PROVIDED INFORMATION:
──────
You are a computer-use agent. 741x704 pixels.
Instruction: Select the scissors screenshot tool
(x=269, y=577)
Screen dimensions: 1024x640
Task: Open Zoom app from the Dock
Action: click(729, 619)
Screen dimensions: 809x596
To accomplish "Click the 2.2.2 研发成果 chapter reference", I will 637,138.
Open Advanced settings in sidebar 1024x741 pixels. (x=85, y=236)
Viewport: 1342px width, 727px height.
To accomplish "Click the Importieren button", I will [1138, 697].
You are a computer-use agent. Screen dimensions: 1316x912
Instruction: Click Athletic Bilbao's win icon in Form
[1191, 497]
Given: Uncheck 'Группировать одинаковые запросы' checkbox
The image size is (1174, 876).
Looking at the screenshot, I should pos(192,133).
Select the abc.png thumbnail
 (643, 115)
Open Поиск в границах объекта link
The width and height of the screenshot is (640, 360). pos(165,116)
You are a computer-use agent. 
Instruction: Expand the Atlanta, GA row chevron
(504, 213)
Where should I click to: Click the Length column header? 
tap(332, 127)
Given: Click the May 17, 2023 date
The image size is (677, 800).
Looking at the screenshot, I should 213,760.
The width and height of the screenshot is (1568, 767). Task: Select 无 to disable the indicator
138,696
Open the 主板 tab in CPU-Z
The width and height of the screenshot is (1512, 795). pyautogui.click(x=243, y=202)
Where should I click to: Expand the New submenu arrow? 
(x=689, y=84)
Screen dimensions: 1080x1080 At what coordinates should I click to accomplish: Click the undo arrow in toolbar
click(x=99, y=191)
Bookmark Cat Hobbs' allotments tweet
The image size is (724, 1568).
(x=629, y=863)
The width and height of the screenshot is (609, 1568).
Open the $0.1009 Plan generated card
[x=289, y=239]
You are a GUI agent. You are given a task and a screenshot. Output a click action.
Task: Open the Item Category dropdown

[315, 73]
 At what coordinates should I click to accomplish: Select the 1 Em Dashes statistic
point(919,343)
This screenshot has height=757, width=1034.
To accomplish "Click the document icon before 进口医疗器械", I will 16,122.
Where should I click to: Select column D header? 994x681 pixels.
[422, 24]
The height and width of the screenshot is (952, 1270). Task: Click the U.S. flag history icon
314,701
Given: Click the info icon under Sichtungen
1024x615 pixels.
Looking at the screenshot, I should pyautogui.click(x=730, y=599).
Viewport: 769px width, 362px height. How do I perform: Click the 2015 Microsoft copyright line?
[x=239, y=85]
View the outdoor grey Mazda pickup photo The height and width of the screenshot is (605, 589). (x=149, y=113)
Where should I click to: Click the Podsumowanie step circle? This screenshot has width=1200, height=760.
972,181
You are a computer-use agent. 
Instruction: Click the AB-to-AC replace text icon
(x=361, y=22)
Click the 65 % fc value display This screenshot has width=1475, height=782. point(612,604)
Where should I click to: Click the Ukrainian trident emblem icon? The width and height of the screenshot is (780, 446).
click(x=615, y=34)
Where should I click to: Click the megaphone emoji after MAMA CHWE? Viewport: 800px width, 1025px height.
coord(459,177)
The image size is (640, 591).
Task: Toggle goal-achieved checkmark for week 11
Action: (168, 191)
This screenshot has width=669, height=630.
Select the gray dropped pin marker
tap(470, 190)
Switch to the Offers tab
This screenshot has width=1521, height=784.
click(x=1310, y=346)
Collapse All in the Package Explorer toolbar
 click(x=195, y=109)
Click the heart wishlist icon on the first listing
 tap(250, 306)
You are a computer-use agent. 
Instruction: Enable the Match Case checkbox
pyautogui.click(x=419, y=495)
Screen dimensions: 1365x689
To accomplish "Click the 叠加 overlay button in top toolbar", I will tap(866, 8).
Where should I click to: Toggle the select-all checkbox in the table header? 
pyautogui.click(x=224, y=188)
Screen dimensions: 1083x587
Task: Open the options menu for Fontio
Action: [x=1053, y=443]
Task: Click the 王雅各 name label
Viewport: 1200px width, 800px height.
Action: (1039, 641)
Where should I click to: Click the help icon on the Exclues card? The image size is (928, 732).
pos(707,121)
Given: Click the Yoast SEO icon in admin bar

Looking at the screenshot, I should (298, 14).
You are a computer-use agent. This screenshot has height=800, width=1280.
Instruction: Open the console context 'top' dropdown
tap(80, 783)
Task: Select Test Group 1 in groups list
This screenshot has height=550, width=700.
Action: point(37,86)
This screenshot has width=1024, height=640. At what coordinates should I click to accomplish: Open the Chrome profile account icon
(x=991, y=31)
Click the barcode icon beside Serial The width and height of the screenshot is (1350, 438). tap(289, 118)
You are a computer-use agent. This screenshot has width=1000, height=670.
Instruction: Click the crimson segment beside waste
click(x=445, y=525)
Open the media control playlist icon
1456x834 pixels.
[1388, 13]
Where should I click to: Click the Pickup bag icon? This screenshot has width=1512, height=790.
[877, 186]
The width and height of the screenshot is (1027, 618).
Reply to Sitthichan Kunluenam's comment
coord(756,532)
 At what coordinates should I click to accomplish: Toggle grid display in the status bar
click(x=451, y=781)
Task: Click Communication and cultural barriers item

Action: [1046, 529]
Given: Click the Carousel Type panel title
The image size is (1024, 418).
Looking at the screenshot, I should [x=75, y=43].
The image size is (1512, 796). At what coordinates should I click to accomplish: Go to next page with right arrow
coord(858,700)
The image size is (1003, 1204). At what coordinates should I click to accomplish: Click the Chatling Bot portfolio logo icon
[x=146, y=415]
──────
Copy all of the data exactly. Skip nothing.

WRITTEN SOLUTION:
You are a computer-use agent. 741x704 pixels.
Instruction: Select the scissors screenshot tool
(x=269, y=577)
Screen dimensions: 1024x640
Task: Open Zoom app from the Dock
Action: click(729, 619)
Screen dimensions: 809x596
To accomplish "Click the 2.2.2 研发成果 chapter reference", I will 637,138.
Open Advanced settings in sidebar 1024x741 pixels. (x=85, y=236)
Viewport: 1342px width, 727px height.
To accomplish "Click the Importieren button", I will [1138, 697].
You are a computer-use agent. Screen dimensions: 1316x912
Instruction: Click Athletic Bilbao's win icon in Form
[1191, 497]
Given: Uncheck 'Группировать одинаковые запросы' checkbox
The image size is (1174, 876).
Looking at the screenshot, I should pos(192,133).
Select the abc.png thumbnail
 (643, 115)
Open Поиск в границах объекта link
The width and height of the screenshot is (640, 360). pos(165,116)
You are a computer-use agent. 
Instruction: Expand the Atlanta, GA row chevron
(504, 213)
Where should I click to: Click the Length column header? 
tap(332, 127)
Given: Click the May 17, 2023 date
The image size is (677, 800).
Looking at the screenshot, I should 213,760.
The width and height of the screenshot is (1568, 767). Task: Select 无 to disable the indicator
138,696
Open the 主板 tab in CPU-Z
The width and height of the screenshot is (1512, 795). pyautogui.click(x=243, y=202)
Where should I click to: Expand the New submenu arrow? 
(x=689, y=84)
Screen dimensions: 1080x1080 At what coordinates should I click to accomplish: Click the undo arrow in toolbar
click(x=99, y=191)
Bookmark Cat Hobbs' allotments tweet
The image size is (724, 1568).
(x=629, y=863)
The width and height of the screenshot is (609, 1568).
Open the $0.1009 Plan generated card
[x=289, y=239]
You are a GUI agent. You are given a task and a screenshot. Output a click action.
Task: Open the Item Category dropdown

[315, 73]
 At what coordinates should I click to accomplish: Select the 1 Em Dashes statistic
point(919,343)
This screenshot has height=757, width=1034.
To accomplish "Click the document icon before 进口医疗器械", I will 16,122.
Where should I click to: Select column D header? 994x681 pixels.
[422, 24]
The height and width of the screenshot is (952, 1270). Task: Click the U.S. flag history icon
314,701
Given: Click the info icon under Sichtungen
1024x615 pixels.
Looking at the screenshot, I should pyautogui.click(x=730, y=599).
Viewport: 769px width, 362px height. How do I perform: Click the 2015 Microsoft copyright line?
[x=239, y=85]
View the outdoor grey Mazda pickup photo The height and width of the screenshot is (605, 589). (x=149, y=113)
Where should I click to: Click the Podsumowanie step circle? This screenshot has width=1200, height=760.
972,181
You are a computer-use agent. 
Instruction: Click the AB-to-AC replace text icon
(x=361, y=22)
Click the 65 % fc value display This screenshot has width=1475, height=782. point(612,604)
Where should I click to: Click the Ukrainian trident emblem icon? The width and height of the screenshot is (780, 446).
click(x=615, y=34)
Where should I click to: Click the megaphone emoji after MAMA CHWE? Viewport: 800px width, 1025px height.
coord(459,177)
The image size is (640, 591).
Task: Toggle goal-achieved checkmark for week 11
Action: (168, 191)
This screenshot has width=669, height=630.
Select the gray dropped pin marker
tap(470, 190)
Switch to the Offers tab
This screenshot has width=1521, height=784.
click(x=1310, y=346)
Collapse All in the Package Explorer toolbar
 click(x=195, y=109)
Click the heart wishlist icon on the first listing
 tap(250, 306)
You are a computer-use agent. 
Instruction: Enable the Match Case checkbox
pyautogui.click(x=419, y=495)
Screen dimensions: 1365x689
To accomplish "Click the 叠加 overlay button in top toolbar", I will tap(866, 8).
Where should I click to: Toggle the select-all checkbox in the table header? 
pyautogui.click(x=224, y=188)
Screen dimensions: 1083x587
Task: Open the options menu for Fontio
Action: [x=1053, y=443]
Task: Click the 王雅各 name label
Viewport: 1200px width, 800px height.
Action: (1039, 641)
Where should I click to: Click the help icon on the Exclues card? The image size is (928, 732).
pos(707,121)
Given: Click the Yoast SEO icon in admin bar

Looking at the screenshot, I should (298, 14).
You are a computer-use agent. This screenshot has height=800, width=1280.
Instruction: Open the console context 'top' dropdown
tap(80, 783)
Task: Select Test Group 1 in groups list
This screenshot has height=550, width=700.
Action: point(37,86)
This screenshot has width=1024, height=640. At what coordinates should I click to accomplish: Open the Chrome profile account icon
(x=991, y=31)
Click the barcode icon beside Serial The width and height of the screenshot is (1350, 438). tap(289, 118)
You are a computer-use agent. This screenshot has width=1000, height=670.
Instruction: Click the crimson segment beside waste
click(x=445, y=525)
Open the media control playlist icon
1456x834 pixels.
[1388, 13]
Where should I click to: Click the Pickup bag icon? This screenshot has width=1512, height=790.
[877, 186]
The width and height of the screenshot is (1027, 618).
Reply to Sitthichan Kunluenam's comment
coord(756,532)
 At what coordinates should I click to accomplish: Toggle grid display in the status bar
click(x=451, y=781)
Task: Click Communication and cultural barriers item

Action: [1046, 529]
Given: Click the Carousel Type panel title
The image size is (1024, 418).
Looking at the screenshot, I should [x=75, y=43].
The image size is (1512, 796). At what coordinates should I click to accomplish: Go to next page with right arrow
coord(858,700)
The image size is (1003, 1204). At what coordinates should I click to accomplish: Click the Chatling Bot portfolio logo icon
[x=146, y=415]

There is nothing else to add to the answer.